A celebração de hoje nos dá a oportunidade de debruçar-nos sobre os ensinamentos de Santo Afonso sobre a oração, muito preciosos e cheios de inspiração espiritual. É do 1759, aproximadamente, o seu tratado Do grande meio da Oração, que ele considerava o mais útil entre todos os seus escritos. De fato, descreve a oração como “o meio necessário e seguro para obter a salvação e todas as graças que temos necessidade de alcançar”. (Introdução). Nesta frase é sintetizado o modo afonsiano de compreender a oração. Antes de mais nada, dizendo que é um meio, nos chama a atenção para o fim que queremos alcançar; mas esta meta, esta vida em plenitude, por causa do pecado, por assim dizer, distanciou-se – todos o sabemos – e somente a graça de Deus pode torná-la acessível.

Para explicar esta verdade básica e fazer entender imediatamente como seja real para o homem o risco de “perder-se”, santo Afonso tinha inventado uma máxima famosa, muito básica, que diz: “Quem reza se salva, quem não reza é condenado”.

Comentando esta frase lapidária, acrescentava: “Salvar-se sem rezar é dificilíssimo, até mesmo impossível… mas rezando, a salvação é certa e facilíssima” (II, conclusão). E ainda diz: “Se não orarmos, não temos desculpas, porque a graça de rezar é dada a todos… se não nos salvarmos, a culpa será toda nossa, porque não teremos rezado” (ibid.).

Em seguida, dizendo que a oração é uma condição necessária, Santo Afonso queria dar a entender que em cada situação da vida não é possível fazer outra coisa a não ser rezar, especialmente no momento da prova e nas dificuldades. Sempre devemos bater com confiança na porta do Senhor, sabendo que em tudo Ele cuida dos seus filhos, de nós. Por isso, somos convidados a não termos medo de recorrer a Ele e apresentar-lhe com confiança as nossas petições, na certeza de obter as coisas que temos necessidade.

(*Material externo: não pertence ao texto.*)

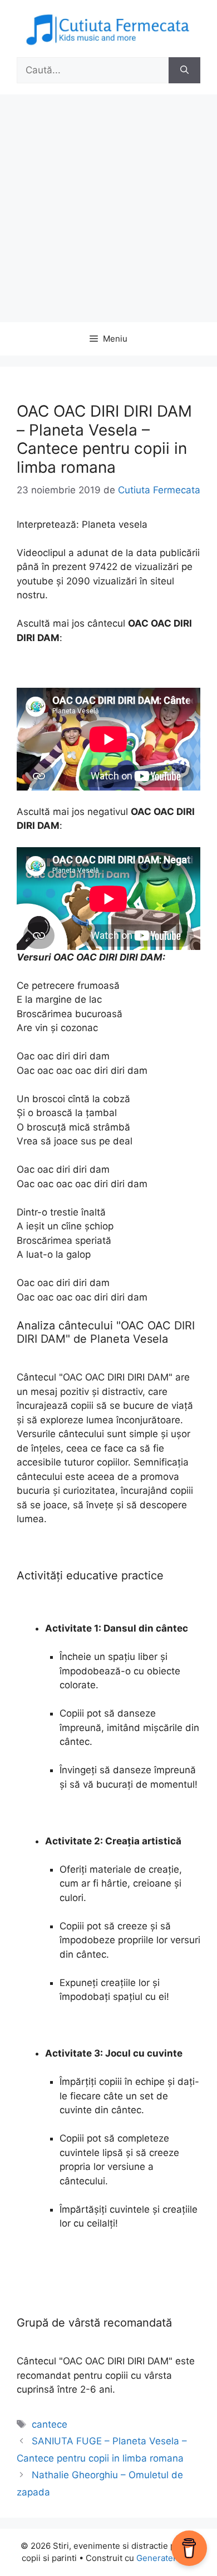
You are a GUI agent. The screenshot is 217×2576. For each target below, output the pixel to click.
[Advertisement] (108, 208)
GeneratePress (166, 2558)
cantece (49, 2424)
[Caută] (184, 70)
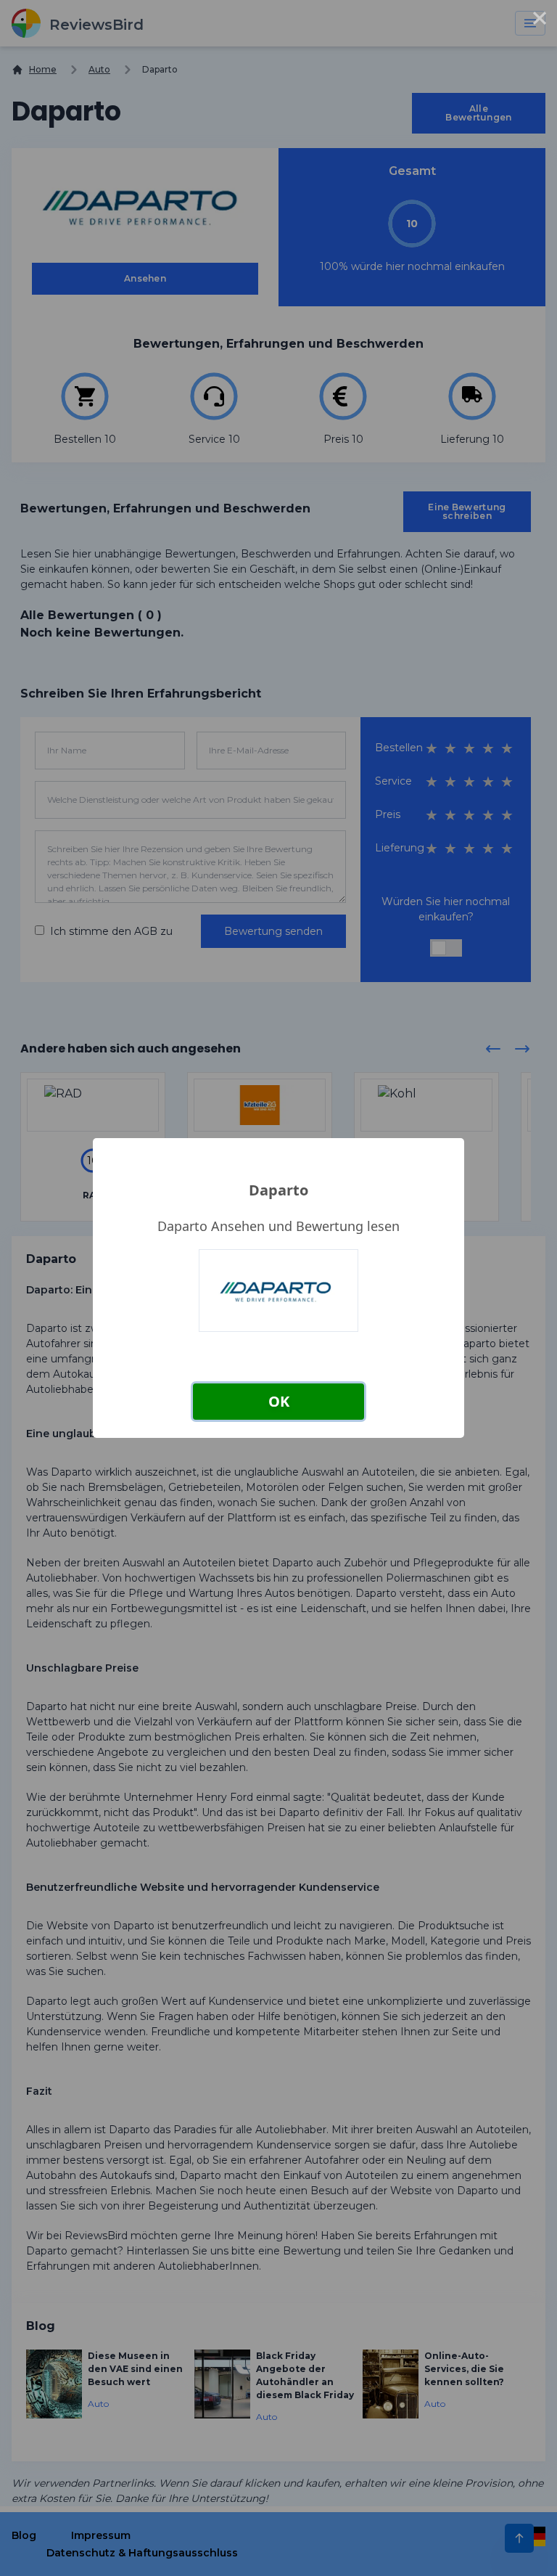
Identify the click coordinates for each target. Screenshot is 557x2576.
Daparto (278, 1190)
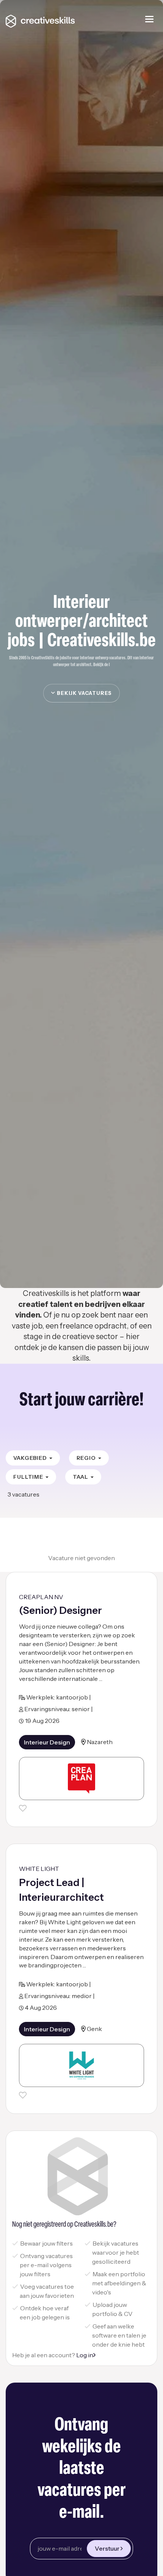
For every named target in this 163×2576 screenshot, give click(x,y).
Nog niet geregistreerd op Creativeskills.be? (64, 2225)
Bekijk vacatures (83, 693)
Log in (84, 2355)
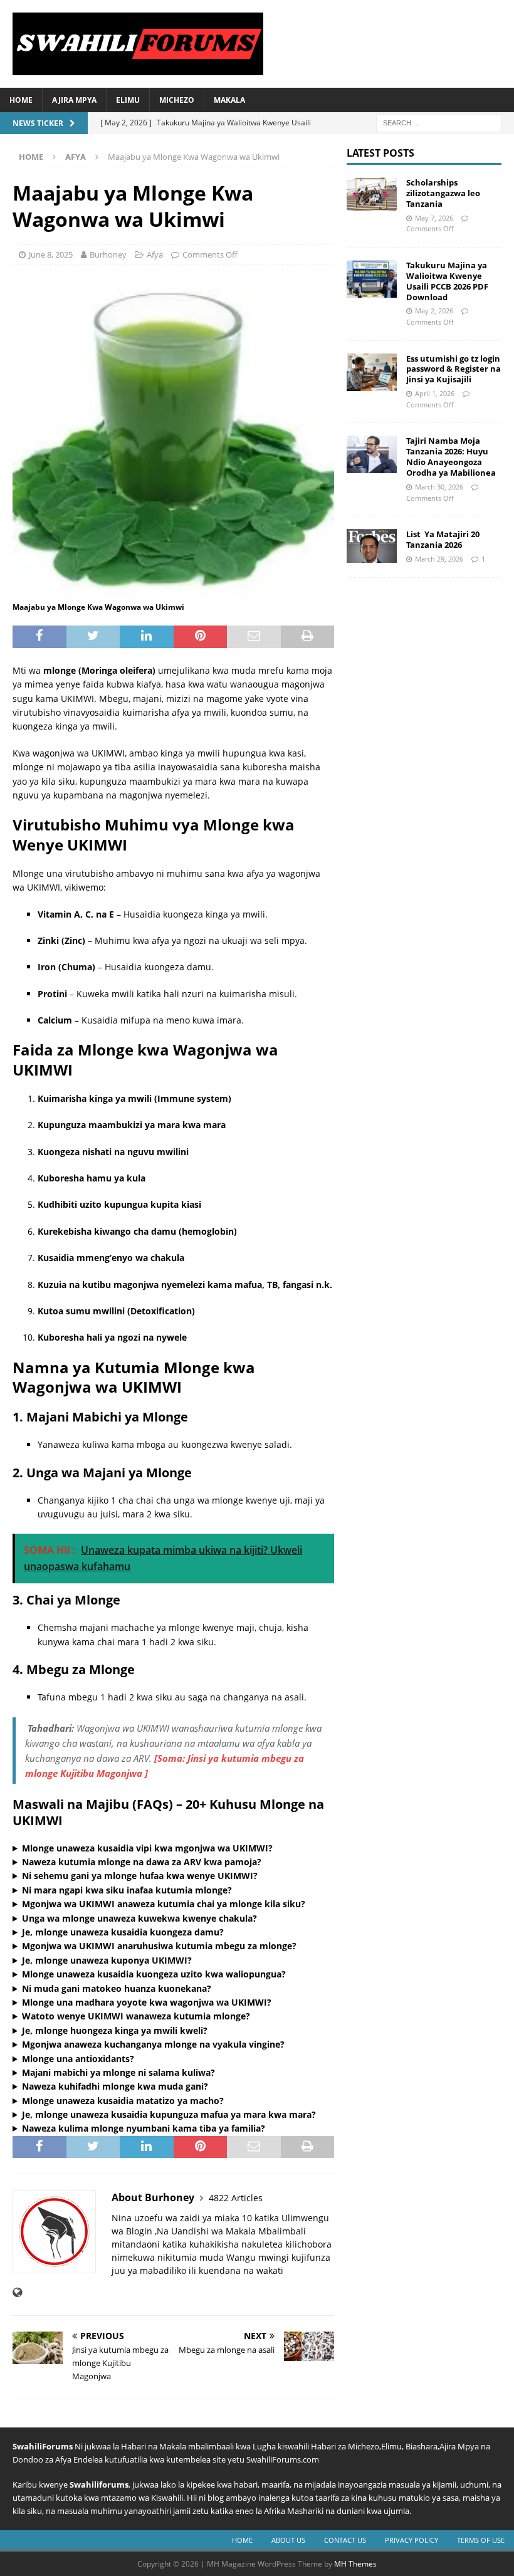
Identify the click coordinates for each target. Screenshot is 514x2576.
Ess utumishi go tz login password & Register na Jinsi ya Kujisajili (453, 369)
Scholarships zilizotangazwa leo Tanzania (443, 193)
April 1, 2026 (434, 393)
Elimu (128, 100)
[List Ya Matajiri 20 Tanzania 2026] (372, 545)
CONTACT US (345, 2540)
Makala (229, 100)
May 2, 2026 (434, 310)
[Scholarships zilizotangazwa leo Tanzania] (372, 194)
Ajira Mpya (74, 100)
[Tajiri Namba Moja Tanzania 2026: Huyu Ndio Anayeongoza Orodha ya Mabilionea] (372, 454)
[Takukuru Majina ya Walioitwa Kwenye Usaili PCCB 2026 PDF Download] (372, 279)
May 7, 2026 (434, 218)
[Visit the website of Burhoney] (17, 2292)
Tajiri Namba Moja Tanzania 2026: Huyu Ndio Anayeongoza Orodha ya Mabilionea (451, 456)
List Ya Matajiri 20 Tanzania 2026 (443, 539)
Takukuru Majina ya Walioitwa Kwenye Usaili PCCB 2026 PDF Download (447, 281)
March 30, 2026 (439, 486)
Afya (155, 254)
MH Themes (355, 2563)
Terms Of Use (481, 2540)
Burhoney (108, 254)
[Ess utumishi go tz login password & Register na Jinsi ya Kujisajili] (372, 372)
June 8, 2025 (51, 254)
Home (21, 100)
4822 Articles (236, 2198)
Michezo (176, 100)
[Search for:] (438, 122)
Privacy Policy (411, 2540)
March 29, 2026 (439, 558)
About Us (288, 2540)
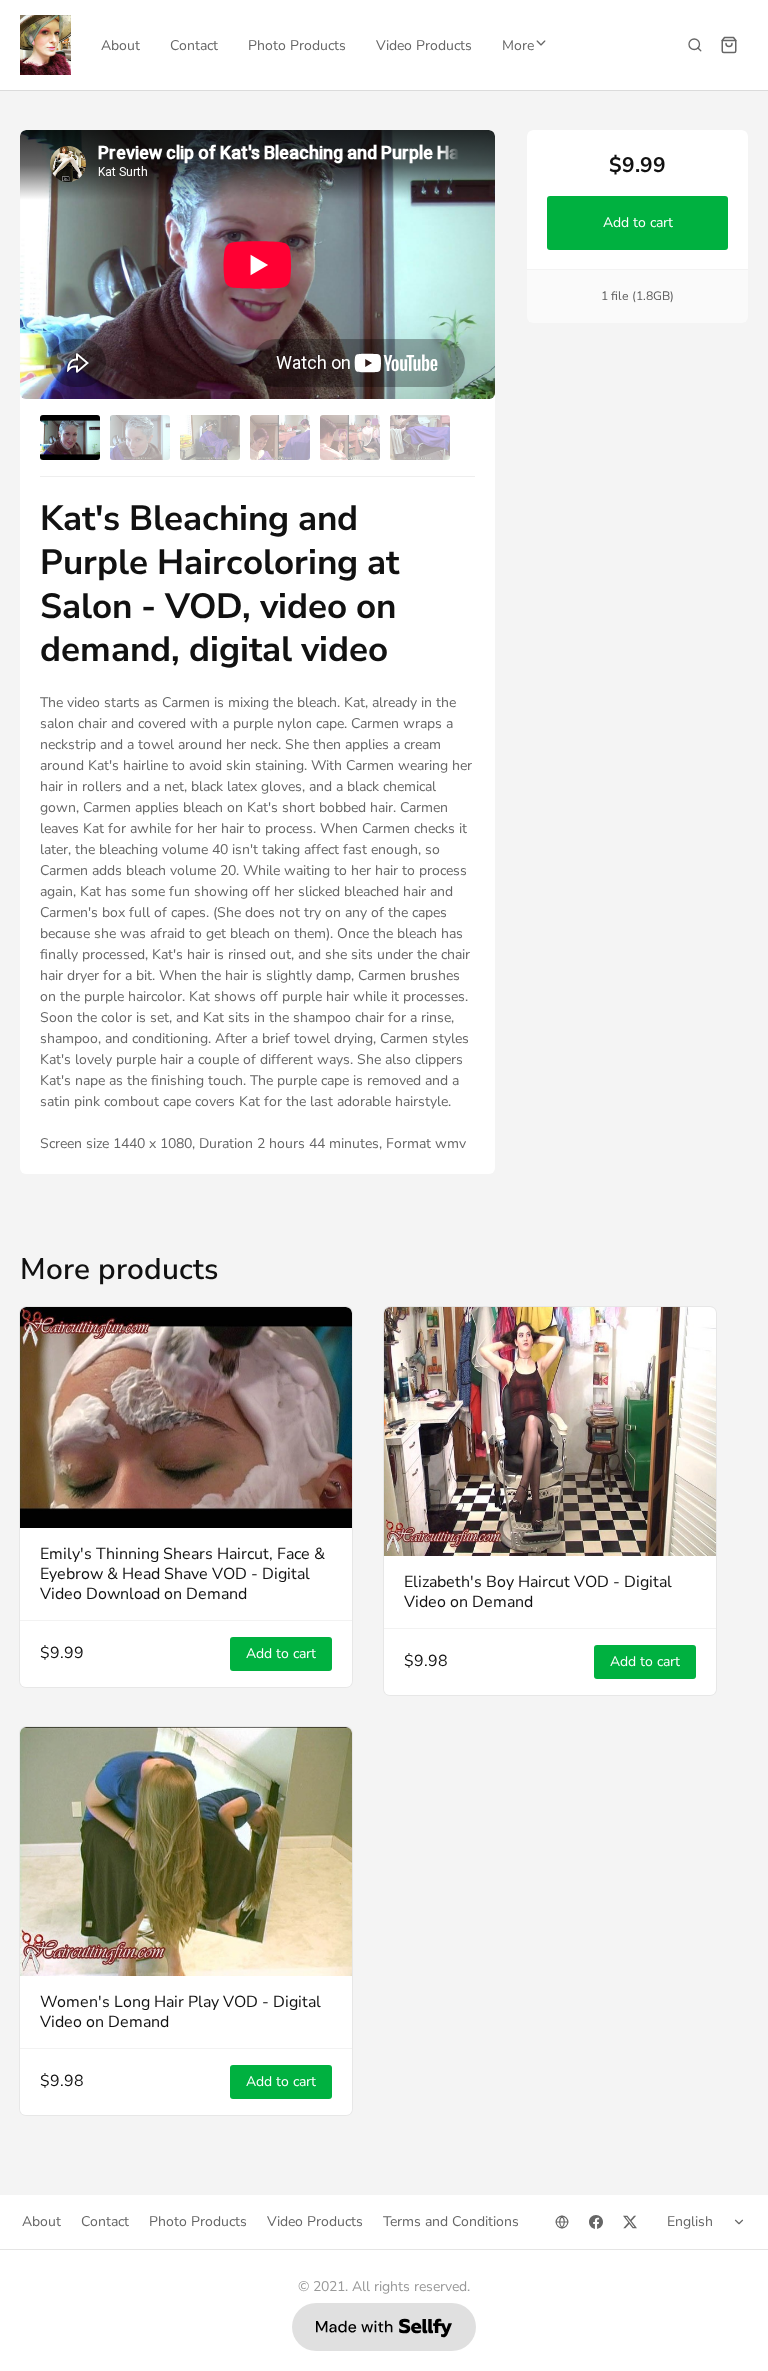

Queridos amigos, esta é a questão central: o que é realmente necessário em minha vida? Respondo com Santo Afonso: “A saúde e todas as graças que por ela necessitamos” (ibid.); naturalmente, ele entende não somente a saúde do corpo, mas antes de mais nada, também aquela da alma, que Jesus nos doa. Mais do que outra coisa temos necessidade da sua presença liberadora que nos faz plenamente humanos, e por isso cheios de alegria, o nosso existir. E somente através da oração podemos acolhê-la, a sua Graça, que, iluminando-nos em cada momento, nos faz discernir o verdadeiro bem e, fortificando-nos, faz eficaz também a nossa vontade, ou seja a faz capaz de executar o bem conhecido. Muitas vezes reconhecemos o bem, mas não somos capazes de fazê-lo. O discípulo do Senhor sabe que está sempre sendo exposto à tentação e nunca deixa de pedir ajuda a Deus na oração, para vencê-la. Santo Afonso dá o exemplo de São Filipe Neri – muito interessante -, o qual “desde o primeiro momento, quando acordava de manhã, dizia para Deus: “Senhor, mantenha as suas mãos sobre Filipe hoje, porque caso contrário, Filipe te trai” (III, 3) Grande realista! Ele pede a Deus para manter a mão sobre ele. Nós também, conscientes da nossa fraqueza, devemos pedir ajuda a Deus com humildade, confiando na riqueza da sua misericórdia. Em outra passagem, diz Santo Afonso que: “Nós somos pobres de tudo, mas se pedirmos não seremos mais pobres. Se nós somos pobres, Deus é rico” (II, 4).

E, seguindo a Santo Agostinho, convida cada cristão a não ter medo de pedir a Deus, com as orações, aquela força que não tem, e que é necessária para fazer o bem, na certeza de que o Senhor não nega a sua ajuda àqueles que oram com humildade (cf. III, 3). Caros amigos, Santo Afonso nos lembra que a relação com Deus é essencial em nossas vidas.

Sem o relacionamento com Deus falta a relação fundamental e a relação com Deus se realiza no falar com Deus, na oração pessoal cotidiana e com a participação nos Sacramentos, e assim esta relação pode crescer em nós, pode crescer em nós a presença divina que endireita o nosso caminho, o ilumina e o faz seguro e sereno, também em meio a dificuldades e perigos. Obrigado.